I agree w/ @AndrewScheidecker that this seems to be a similar situation to import/export names. That said, I also think that if we have the general mechanism for custom section annotations, that would work fine too. That seems like it requires more design work than extending the syntax for identifiers though.

rossberg commented 6 years ago

@AndrewScheidecker, fair enough, but we would still introduce the situation where there are many different ways to spell the same identifier, e.g., using unicode escapes, raw UTF-8 hex escapes, quotes vs no quotes, etc., which is undesirable IMO.

Unlike import/export names, which are string labels for external interaction so that they have to be language-agnostic and universal (and don't have any meaning inside Wasm itself), free form quoting is not something typically found for internal identifiers. I can see the temptation to view symbolic identifiers as a reflection of the name section, but that wasn't the intended purpose.

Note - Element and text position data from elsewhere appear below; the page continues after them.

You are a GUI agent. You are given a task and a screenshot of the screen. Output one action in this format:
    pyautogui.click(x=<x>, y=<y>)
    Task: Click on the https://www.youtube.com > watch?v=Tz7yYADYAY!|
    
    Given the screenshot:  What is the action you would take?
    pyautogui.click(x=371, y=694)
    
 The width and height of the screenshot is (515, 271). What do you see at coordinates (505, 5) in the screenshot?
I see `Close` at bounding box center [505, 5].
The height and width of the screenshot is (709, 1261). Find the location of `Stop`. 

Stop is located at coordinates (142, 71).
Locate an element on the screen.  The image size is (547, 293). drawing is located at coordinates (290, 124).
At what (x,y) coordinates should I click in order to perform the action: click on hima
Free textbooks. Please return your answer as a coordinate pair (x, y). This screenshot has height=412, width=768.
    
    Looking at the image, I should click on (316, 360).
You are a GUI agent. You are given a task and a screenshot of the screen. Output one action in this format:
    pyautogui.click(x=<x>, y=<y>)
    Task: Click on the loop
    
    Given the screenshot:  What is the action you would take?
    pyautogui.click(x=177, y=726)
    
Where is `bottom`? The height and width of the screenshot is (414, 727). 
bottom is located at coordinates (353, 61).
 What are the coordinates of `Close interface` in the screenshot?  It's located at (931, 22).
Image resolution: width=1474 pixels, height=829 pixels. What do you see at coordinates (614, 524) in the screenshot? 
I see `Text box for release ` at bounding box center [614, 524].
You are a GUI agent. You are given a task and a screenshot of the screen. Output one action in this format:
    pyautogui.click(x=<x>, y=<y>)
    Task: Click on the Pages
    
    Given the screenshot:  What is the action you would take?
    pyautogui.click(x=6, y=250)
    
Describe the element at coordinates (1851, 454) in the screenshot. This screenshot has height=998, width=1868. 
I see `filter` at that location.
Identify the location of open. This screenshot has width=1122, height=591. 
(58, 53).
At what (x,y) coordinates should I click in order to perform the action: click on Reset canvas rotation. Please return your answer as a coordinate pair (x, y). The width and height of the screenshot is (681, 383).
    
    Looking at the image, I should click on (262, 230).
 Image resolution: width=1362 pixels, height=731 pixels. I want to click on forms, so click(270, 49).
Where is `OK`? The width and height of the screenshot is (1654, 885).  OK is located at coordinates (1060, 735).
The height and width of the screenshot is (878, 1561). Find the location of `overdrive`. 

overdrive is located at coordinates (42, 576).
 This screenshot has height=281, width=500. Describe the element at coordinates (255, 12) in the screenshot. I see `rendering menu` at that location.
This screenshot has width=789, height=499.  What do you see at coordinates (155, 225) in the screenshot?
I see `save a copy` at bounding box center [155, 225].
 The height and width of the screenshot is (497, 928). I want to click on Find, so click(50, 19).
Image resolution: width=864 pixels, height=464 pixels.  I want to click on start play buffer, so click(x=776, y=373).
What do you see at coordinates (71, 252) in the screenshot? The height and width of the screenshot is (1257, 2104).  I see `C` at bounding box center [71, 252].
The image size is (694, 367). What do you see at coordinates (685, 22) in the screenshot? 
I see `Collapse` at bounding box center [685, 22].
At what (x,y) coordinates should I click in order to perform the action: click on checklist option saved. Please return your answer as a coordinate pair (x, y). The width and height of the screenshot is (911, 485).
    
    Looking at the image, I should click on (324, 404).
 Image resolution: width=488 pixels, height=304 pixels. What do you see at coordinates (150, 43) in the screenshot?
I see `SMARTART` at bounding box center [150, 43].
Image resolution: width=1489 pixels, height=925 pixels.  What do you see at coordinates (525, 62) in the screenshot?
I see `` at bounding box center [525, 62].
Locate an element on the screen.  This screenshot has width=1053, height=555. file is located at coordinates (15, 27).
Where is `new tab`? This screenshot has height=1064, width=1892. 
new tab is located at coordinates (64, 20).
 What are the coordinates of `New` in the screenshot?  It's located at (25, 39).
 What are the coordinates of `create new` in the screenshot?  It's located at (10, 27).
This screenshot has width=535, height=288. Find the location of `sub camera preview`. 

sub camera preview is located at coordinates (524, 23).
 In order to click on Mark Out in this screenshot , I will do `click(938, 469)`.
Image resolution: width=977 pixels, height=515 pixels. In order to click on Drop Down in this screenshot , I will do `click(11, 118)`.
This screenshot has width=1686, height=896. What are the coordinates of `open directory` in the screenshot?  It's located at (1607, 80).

AndrewScheidecker commented 6 years ago

@AndrewScheidecker, fair enough, but we would still introduce the situation where there are many different ways to spell the same identifier, e.g., using unicode escapes, raw UTF-8 hex escapes, quotes vs no quotes, etc., which is undesirable IMO.

I think it's acceptable if the same identifier can be written multiple ways: e.g. $f as $"\66". It would make it possible to write confusing or misleading WAT code, but the purpose of these names is to make disassembly/callstacks useful, and in those cases the names will be printed in a consistent way.

Unlike import/export names, which are string labels for external interaction so that they have to be language-agnostic and universal (and don't have any meaning inside Wasm itself), free form quoting is not something typically found for internal identifiers.

We want to disassemble names from languages with arbitrary syntax, and produce valid WAT syntax. The simplest way to do that is to allow arbitrary strings in WAT identifier syntax.

The annotation proposal tries to avoid the issue by adding a name annotation that takes an arbitrary string, but as I mentioned here, that doesn't replace a good WAT identifier that can be used as an argument of call, get_local, etc.

rossberg commented 1 month ago

This is now supported with string-style identifiers, closing.